## Data provided:
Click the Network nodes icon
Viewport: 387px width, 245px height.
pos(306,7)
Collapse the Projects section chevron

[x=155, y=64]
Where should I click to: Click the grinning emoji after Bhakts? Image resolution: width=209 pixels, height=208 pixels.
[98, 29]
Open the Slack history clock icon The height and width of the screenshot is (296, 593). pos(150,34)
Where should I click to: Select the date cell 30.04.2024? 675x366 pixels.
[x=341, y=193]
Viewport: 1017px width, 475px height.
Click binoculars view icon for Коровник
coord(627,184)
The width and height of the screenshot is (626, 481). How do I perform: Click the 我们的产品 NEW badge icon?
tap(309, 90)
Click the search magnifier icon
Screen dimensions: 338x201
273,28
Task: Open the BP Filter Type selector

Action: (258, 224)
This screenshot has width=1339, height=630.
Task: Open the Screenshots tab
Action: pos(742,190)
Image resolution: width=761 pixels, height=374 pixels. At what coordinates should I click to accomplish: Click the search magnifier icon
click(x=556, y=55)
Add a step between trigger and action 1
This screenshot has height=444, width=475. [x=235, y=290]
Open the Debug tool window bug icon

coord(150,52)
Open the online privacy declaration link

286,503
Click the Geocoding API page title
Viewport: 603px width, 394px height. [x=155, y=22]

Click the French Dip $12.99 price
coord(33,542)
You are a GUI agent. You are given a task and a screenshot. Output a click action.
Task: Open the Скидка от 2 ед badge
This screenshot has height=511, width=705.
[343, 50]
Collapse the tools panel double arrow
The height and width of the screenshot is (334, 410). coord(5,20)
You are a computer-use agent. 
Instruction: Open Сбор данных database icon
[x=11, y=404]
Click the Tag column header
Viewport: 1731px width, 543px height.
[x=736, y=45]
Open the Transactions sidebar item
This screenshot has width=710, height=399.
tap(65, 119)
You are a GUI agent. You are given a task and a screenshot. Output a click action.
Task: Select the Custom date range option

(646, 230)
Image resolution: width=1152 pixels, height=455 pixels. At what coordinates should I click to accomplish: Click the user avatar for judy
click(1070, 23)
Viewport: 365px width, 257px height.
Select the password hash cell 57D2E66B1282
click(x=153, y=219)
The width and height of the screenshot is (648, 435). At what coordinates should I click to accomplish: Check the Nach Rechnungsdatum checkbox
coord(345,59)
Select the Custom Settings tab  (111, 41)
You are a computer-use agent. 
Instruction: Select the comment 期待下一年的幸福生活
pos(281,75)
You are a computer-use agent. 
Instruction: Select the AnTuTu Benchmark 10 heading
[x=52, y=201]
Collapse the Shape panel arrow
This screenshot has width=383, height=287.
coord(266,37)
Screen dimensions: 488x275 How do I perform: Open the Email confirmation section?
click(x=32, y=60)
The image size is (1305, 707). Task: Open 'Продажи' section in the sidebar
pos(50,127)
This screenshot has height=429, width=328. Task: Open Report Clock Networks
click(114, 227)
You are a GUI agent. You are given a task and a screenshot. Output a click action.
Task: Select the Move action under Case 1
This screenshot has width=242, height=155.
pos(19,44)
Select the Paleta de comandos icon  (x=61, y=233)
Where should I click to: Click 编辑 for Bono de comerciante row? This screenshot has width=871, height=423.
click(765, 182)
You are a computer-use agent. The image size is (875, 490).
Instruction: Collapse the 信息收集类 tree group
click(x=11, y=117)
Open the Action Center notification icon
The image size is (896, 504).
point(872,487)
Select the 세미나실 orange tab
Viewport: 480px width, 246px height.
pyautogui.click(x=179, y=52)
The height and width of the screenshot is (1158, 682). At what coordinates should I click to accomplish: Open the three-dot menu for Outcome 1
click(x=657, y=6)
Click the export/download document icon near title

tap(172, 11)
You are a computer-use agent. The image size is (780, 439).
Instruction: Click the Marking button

## What the task requires:
From the line holding "Select the password hash cell 57D2E66B1282" to the line holding "Select the Custom Settings", inclusive, restate each line above exactly as written.

## Task output:
Select the password hash cell 57D2E66B1282
click(x=153, y=219)
The width and height of the screenshot is (648, 435). At what coordinates should I click to accomplish: Check the Nach Rechnungsdatum checkbox
coord(345,59)
Select the Custom Settings tab  (111, 41)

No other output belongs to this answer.